(INPUT FOR THIS TASK)

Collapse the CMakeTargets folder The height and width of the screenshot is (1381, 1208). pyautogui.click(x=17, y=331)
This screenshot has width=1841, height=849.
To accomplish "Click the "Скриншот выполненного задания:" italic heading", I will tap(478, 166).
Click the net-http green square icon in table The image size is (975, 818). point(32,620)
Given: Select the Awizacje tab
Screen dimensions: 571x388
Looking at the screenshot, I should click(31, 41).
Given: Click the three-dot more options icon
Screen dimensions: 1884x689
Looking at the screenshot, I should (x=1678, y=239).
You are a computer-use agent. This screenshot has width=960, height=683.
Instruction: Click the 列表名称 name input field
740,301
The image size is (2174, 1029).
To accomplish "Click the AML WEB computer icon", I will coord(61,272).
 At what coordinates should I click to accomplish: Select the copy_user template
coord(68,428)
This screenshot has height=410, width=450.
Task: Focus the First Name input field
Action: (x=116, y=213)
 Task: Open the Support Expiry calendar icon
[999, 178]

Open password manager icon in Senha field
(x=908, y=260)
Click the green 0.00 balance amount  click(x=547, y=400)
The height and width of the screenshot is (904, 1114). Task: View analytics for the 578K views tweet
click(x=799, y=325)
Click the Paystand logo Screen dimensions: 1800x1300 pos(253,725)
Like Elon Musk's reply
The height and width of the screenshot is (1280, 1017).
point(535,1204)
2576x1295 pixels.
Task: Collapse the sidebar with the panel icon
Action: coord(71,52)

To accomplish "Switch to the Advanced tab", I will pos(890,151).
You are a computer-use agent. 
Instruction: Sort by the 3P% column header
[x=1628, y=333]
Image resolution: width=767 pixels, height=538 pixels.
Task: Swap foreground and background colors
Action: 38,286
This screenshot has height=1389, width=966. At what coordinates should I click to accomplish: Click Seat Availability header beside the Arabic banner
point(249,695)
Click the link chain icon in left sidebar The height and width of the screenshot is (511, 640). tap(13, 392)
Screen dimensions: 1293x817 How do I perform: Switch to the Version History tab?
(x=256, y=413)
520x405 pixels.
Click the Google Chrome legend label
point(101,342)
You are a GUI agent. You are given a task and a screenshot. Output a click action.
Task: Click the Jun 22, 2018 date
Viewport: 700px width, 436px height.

(End INPUT FOR THIS TASK)

§ WORK ORDER:
Output the records once more, exactly as they stand.

§ EXERCISE ANSWER:
Collapse the CMakeTargets folder The height and width of the screenshot is (1381, 1208). pyautogui.click(x=17, y=331)
This screenshot has width=1841, height=849.
To accomplish "Click the "Скриншот выполненного задания:" italic heading", I will tap(478, 166).
Click the net-http green square icon in table The image size is (975, 818). point(32,620)
Given: Select the Awizacje tab
Screen dimensions: 571x388
Looking at the screenshot, I should click(31, 41).
Given: Click the three-dot more options icon
Screen dimensions: 1884x689
Looking at the screenshot, I should (x=1678, y=239).
You are a computer-use agent. This screenshot has width=960, height=683.
Instruction: Click the 列表名称 name input field
740,301
The image size is (2174, 1029).
To accomplish "Click the AML WEB computer icon", I will coord(61,272).
 At what coordinates should I click to accomplish: Select the copy_user template
coord(68,428)
This screenshot has height=410, width=450.
Task: Focus the First Name input field
Action: (x=116, y=213)
 Task: Open the Support Expiry calendar icon
[999, 178]

Open password manager icon in Senha field
(x=908, y=260)
Click the green 0.00 balance amount  click(x=547, y=400)
The height and width of the screenshot is (904, 1114). Task: View analytics for the 578K views tweet
click(x=799, y=325)
Click the Paystand logo Screen dimensions: 1800x1300 pos(253,725)
Like Elon Musk's reply
The height and width of the screenshot is (1280, 1017).
point(535,1204)
2576x1295 pixels.
Task: Collapse the sidebar with the panel icon
Action: coord(71,52)

To accomplish "Switch to the Advanced tab", I will pos(890,151).
You are a computer-use agent. 
Instruction: Sort by the 3P% column header
[x=1628, y=333]
Image resolution: width=767 pixels, height=538 pixels.
Task: Swap foreground and background colors
Action: 38,286
This screenshot has height=1389, width=966. At what coordinates should I click to accomplish: Click Seat Availability header beside the Arabic banner
point(249,695)
Click the link chain icon in left sidebar The height and width of the screenshot is (511, 640). tap(13, 392)
Screen dimensions: 1293x817 How do I perform: Switch to the Version History tab?
(x=256, y=413)
520x405 pixels.
Click the Google Chrome legend label
point(101,342)
You are a GUI agent. You are given a task and a screenshot. Output a click action.
Task: Click the Jun 22, 2018 date
Viewport: 700px width, 436px height.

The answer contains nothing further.